I’m very interested in loyalty. In theory I don’t believe you should be loyal to something that can’t give you loyalty back. I routinely mock people who go on about ‘company loyalty’ or ‘brand loyalty’ - both things are a transaction, you are getting something in return for something. Same with ideas, I can’t be loyal to something which doesn’t reciprocate and should not be trusted to be relevant tomorrow. People (and dogs) fine.
So I shouldn’t be loyal to QPR, because QPR will never be loyal to me. But I can’t help it. Fortunately that loyalty doesn’t extend to feeling I have to turn up to a fairly miserable experience (except for meeting mates, and I often think, but rarely say, “let’s stay in the pub, it’ll be more fun than the game”) every game. Loyalty to QPR has been a source of pain and frustration more often than not for many years. Not just because we don’t win things, but because the atmosphere, with fleeting exceptions, has been dire. I enjoy live football games where I have only a passing preference for one of the teams much more than watching QPR, even when we win, especially if you can be drinking a reasonably priced decent quality beer at your seat. Increasingly I can’t be bothered with football on TV at all, regardless of who is playing.

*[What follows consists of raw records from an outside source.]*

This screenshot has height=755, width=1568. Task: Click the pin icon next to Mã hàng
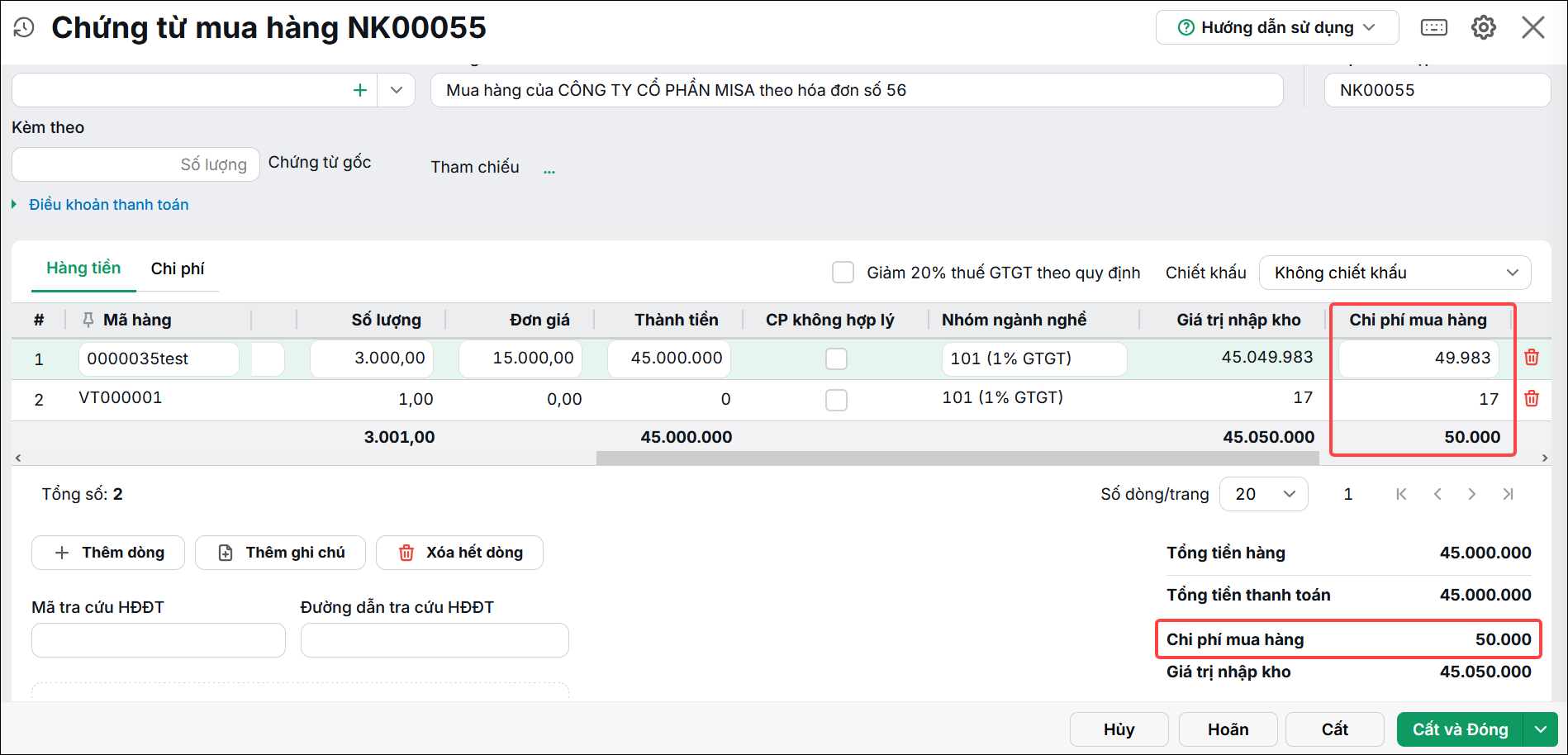coord(88,320)
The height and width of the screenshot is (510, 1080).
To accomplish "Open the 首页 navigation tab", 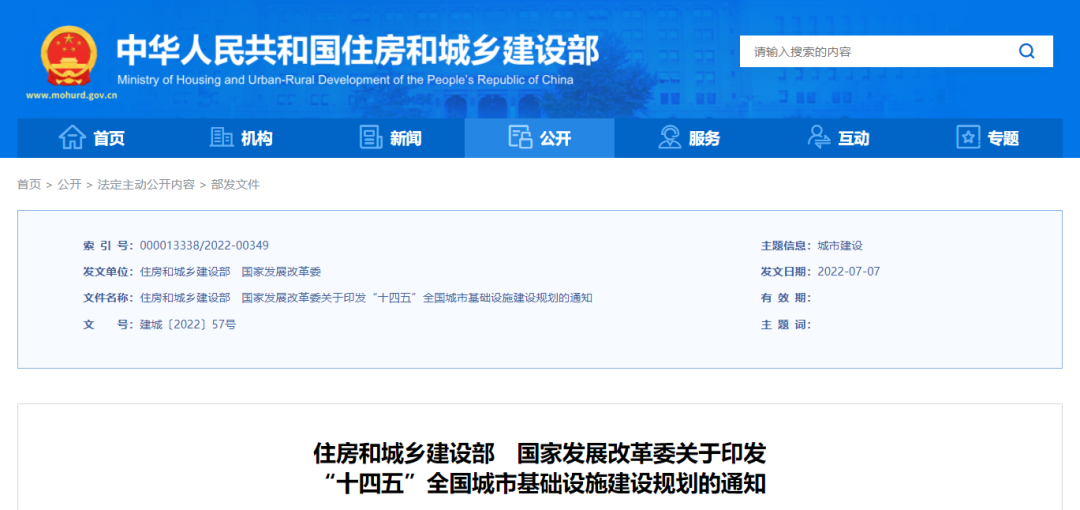I will click(109, 139).
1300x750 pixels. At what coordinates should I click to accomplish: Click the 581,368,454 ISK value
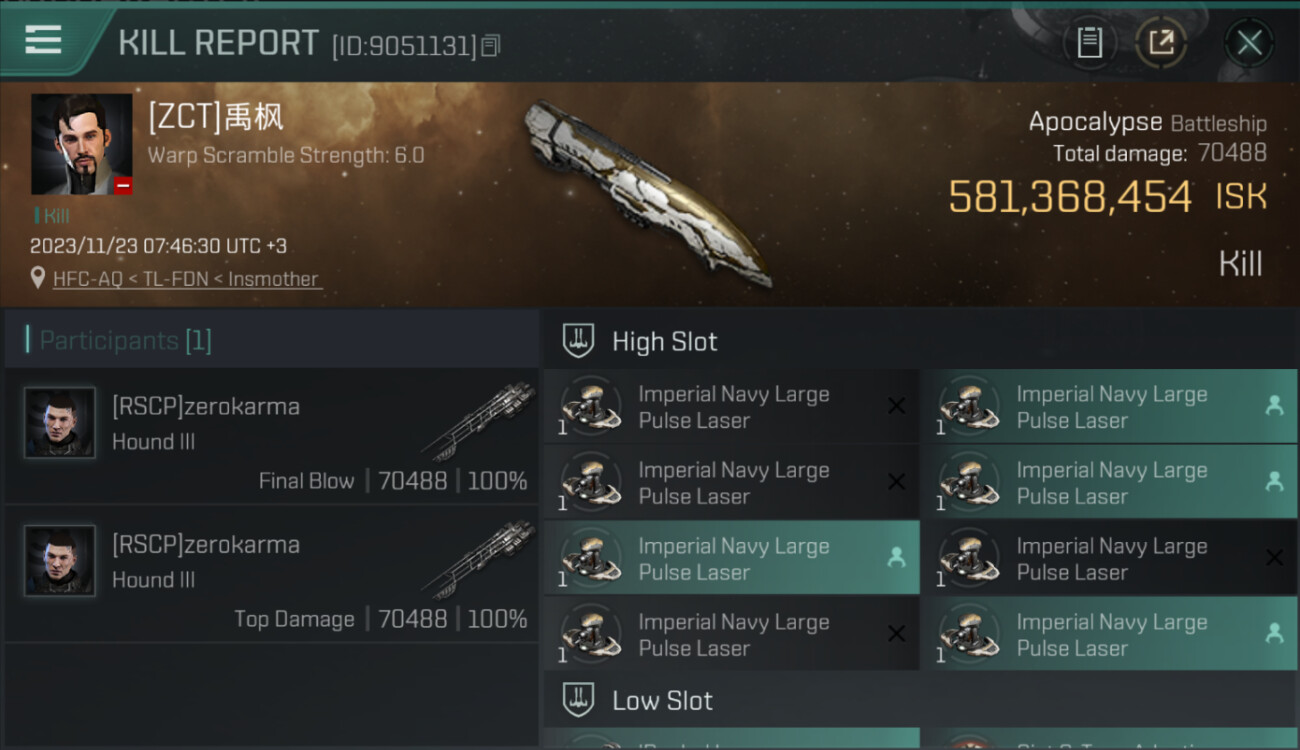(x=1070, y=197)
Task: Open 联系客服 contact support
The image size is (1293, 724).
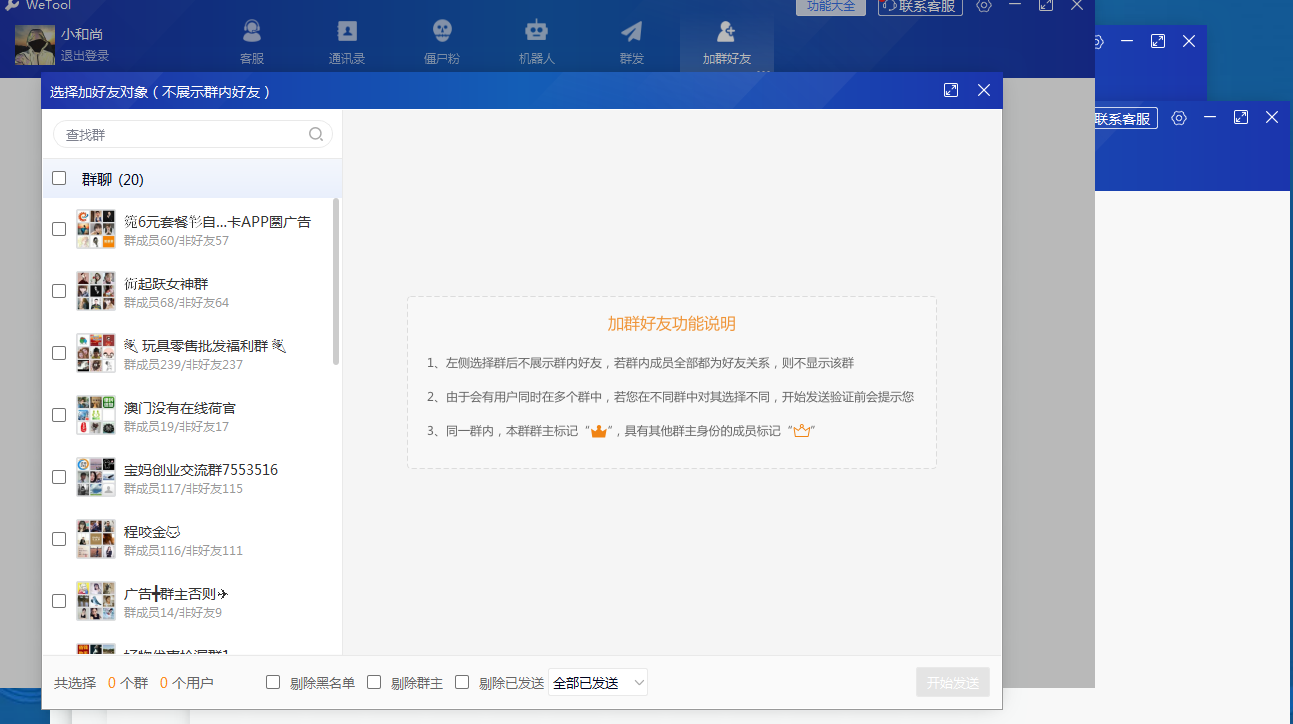Action: (x=919, y=7)
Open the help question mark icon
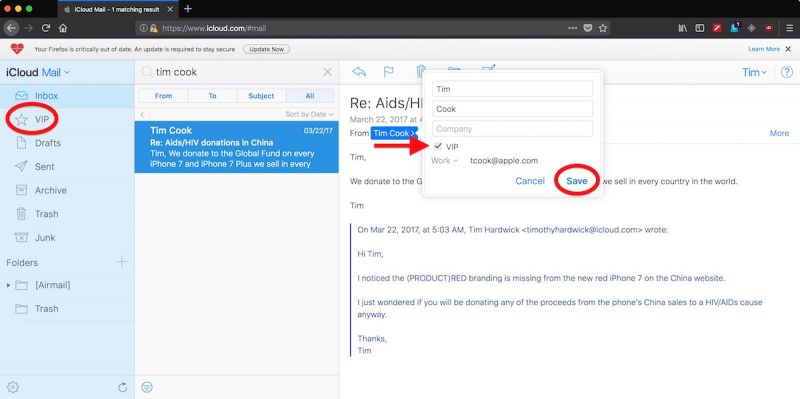 787,72
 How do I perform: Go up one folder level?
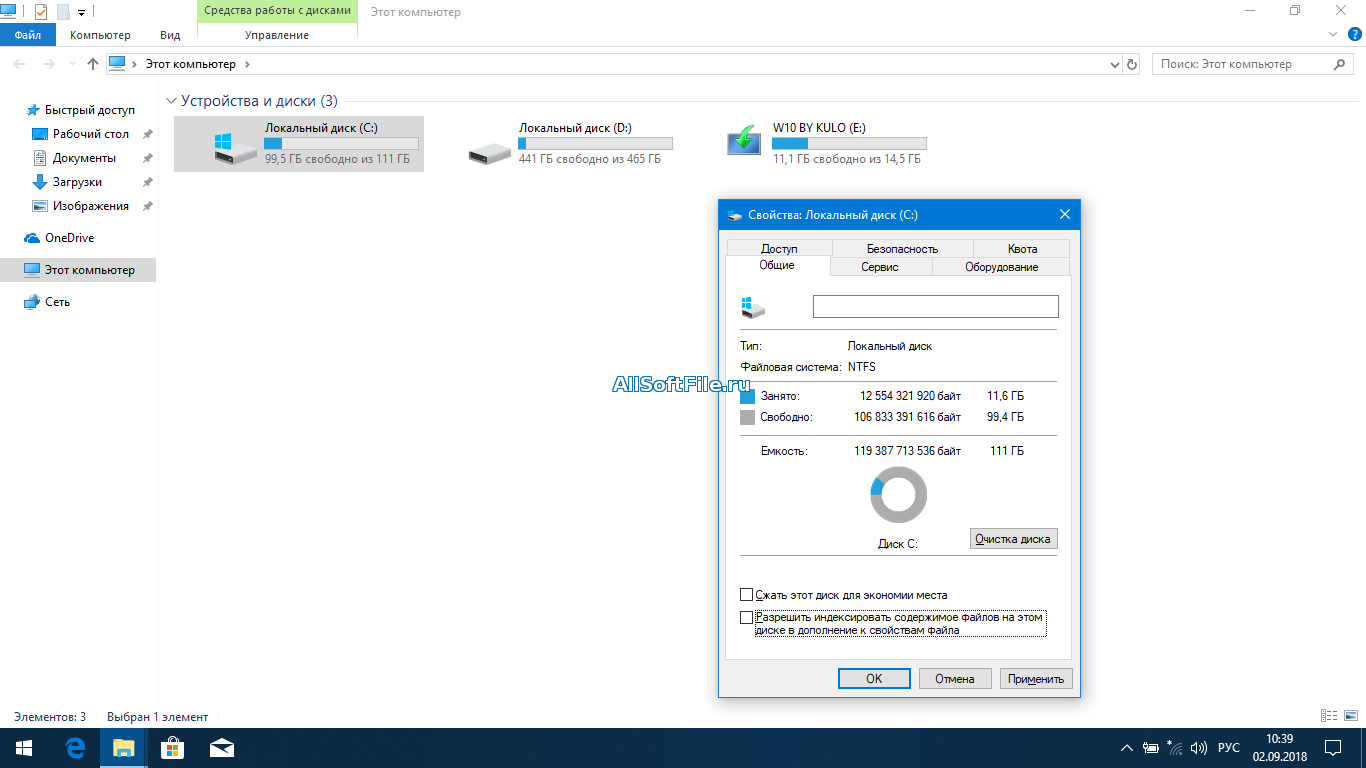click(93, 64)
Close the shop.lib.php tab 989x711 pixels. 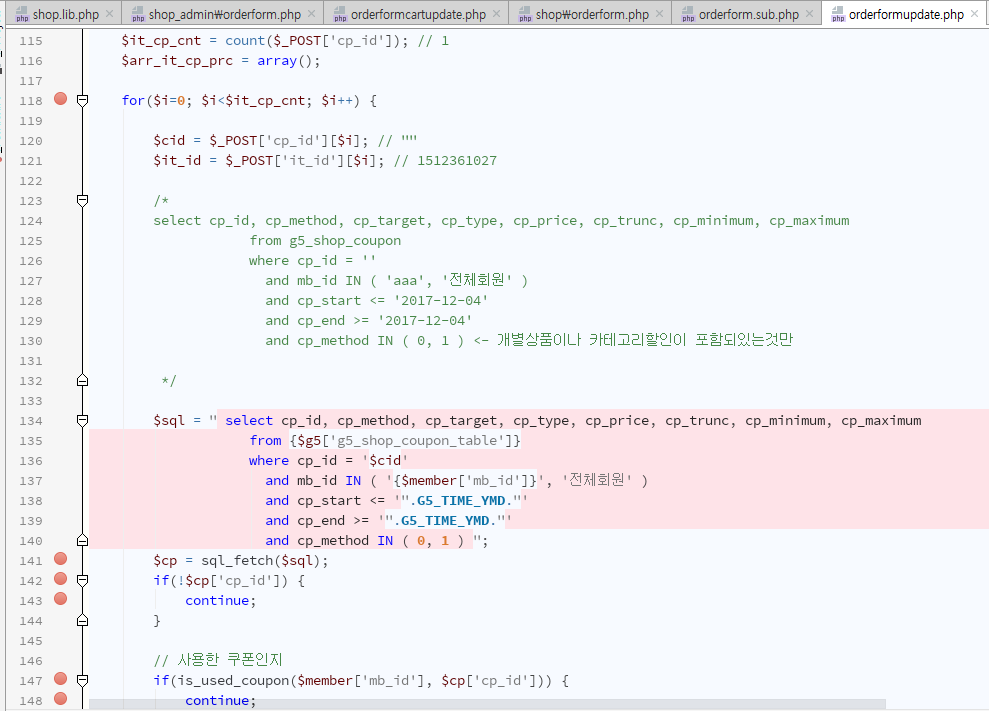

People who are jacking it in now are still QPR supporters, they have just had enough of cumulative years of mediocrity at best, and are exercising a difficult choice. What they are seeing now may be slightly better than in the recent past, but it’s still pretty ****. They’ve had enough. They’ll always be QPR supporters though. You’re just prepared to invest a bit more of your time into it than they are. Doesn’t make them shallow.